QIIME 2 Artifact Caching

ebolyen · March 15, 2019, 5:25pm

I was talking to @thermokarst the other day about how we might be able to cache things like database index files, and I wanted to write it down here (for input and so we don't forget).

What if there was a user managed artifact cache? This seems like it would avoid a lot of the issues associated with automated caching. Imagine the following scenarios:

I have a large bowtie2 index, and I want to reference it a lot. I can run the following command:

qiime tools send-to-cache --name sra1 my-index.qza

This will take the .qza and extract it into something like:

$XDG_CACHE_HOME/qiime2/b08b8ada-2b64-4548-9d21-e549dd9d0a4d/

and it would update some file:

$XDG_CACHE_HOME/qiime2/cache-manifest.yaml

to set this line:
sra1: b08b8ada-2b64-4548-9d21-e549dd9d0a4d

I would then be able use this artifact in any command with some syntax like:

--i-input-data {{ sra1 }}

You could imagine importing directly into the cache as well, skipping the zip file entirely:

qiime tools import-cache \
  --type ... \
  --input-path ... \
  --input-format ... \
  --output-name sra1

What's kind of neat about this is our object model doesn't really need things to be in a zip file at all, they get extracted to a temporary location with the same file structure as the archive. This means we really don't need much code at all to support the above, as we'd just instantiate an artifact from a different filepath and add some logic to retrieve/add/remove/inspect things from the cache

Questions for the community:

Does this workflow seem reasonable? Is it too much effort to think about and manage a cache?
(You could also imagine putting classifiers in the cache so that you don't have to find them on disk)
What specific names make sense here?
What should the syntax be for retrieval for q2cli? Something BASH safe that doesn't conflict with files would be nice, but that might be asking too much.
Where are these files actually stored? Is $XDG_CACHE_HOME generally configured to be large enough for this, or do we need a real configuration file to set this?

cc @epruesse

Nicholas_Bokulich · March 15, 2019, 5:56pm

Caching sounds pretty useful for artifacts that are used often, such as classifiers or other database artifacts, but are the benefits worth the effort? I also see some concerns with managing such a cache. A few questions/challenges to add to your list of questions:

is the end goal here to create aliases for easy retrieval across studies (e.g., for classifiers and other commonly used artifacts) or actually for caching important files, e.g., so they don't get lost?
what other types of artifacts could benefit from this? I could see something like a feature table, which is input to many actions in a single analysis, but this is still short-term and probably not a worthwhile target for caching.
Classifiers often need to be updated, e.g., every time :qiime2: uses a different release of sklearn, so even then this cached artifact would be temporary. Similarly, databases grow and are updated regularly (with at least one notable exception!) and classifiers (and other database artifacts) need to be retrained.
If this is for CLI users, they could just set a filepath alias in their bash profile to accomplish the same thing (or at least the retrieval part), no? The sort of power users who use QIIME 2 frequently enough with the same classifiers/databases and hence would find this cache useful are most likely already doing (or could do) something like this. For most QIIME 2 users, caching will not be as useful.
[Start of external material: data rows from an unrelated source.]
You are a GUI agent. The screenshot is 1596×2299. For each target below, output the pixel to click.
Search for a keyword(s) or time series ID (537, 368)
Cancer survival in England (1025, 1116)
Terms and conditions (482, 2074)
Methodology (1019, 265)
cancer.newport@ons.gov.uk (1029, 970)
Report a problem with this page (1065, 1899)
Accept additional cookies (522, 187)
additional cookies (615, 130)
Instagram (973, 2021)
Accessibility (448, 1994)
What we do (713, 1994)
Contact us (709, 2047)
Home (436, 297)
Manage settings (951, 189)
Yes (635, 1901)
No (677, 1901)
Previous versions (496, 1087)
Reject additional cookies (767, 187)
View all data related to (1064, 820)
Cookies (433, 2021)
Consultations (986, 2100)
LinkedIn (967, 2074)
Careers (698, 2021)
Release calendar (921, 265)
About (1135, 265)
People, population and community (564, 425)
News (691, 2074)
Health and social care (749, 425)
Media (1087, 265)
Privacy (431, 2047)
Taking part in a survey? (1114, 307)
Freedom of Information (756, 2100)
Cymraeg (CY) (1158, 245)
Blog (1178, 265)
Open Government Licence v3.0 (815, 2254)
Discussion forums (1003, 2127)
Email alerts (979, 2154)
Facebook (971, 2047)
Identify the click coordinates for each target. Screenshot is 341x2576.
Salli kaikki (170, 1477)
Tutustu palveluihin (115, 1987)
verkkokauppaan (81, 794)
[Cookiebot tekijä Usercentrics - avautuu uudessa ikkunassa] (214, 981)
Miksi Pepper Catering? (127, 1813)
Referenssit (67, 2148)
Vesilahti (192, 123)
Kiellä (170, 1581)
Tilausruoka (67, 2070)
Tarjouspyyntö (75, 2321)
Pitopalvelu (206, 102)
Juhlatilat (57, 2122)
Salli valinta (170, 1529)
Managing such a cache also seems like a challenge for most users. So I suppose the bottom line is this: what users/how many would find artifact caching useful?

ebolyen · March 15, 2019, 6:41pm

Good questions/points!

I'm thinking the main use-case for this is for databases which are many gigabytes which means unzipping would take several minutes. Meanwhile the format within the database is likely optimized for random retrieval meaning doing this outside of QIIME 2 would have taken only a few seconds for access. I don't think it would be worth messing with the cache except for these large, optimized, reference indices/databases.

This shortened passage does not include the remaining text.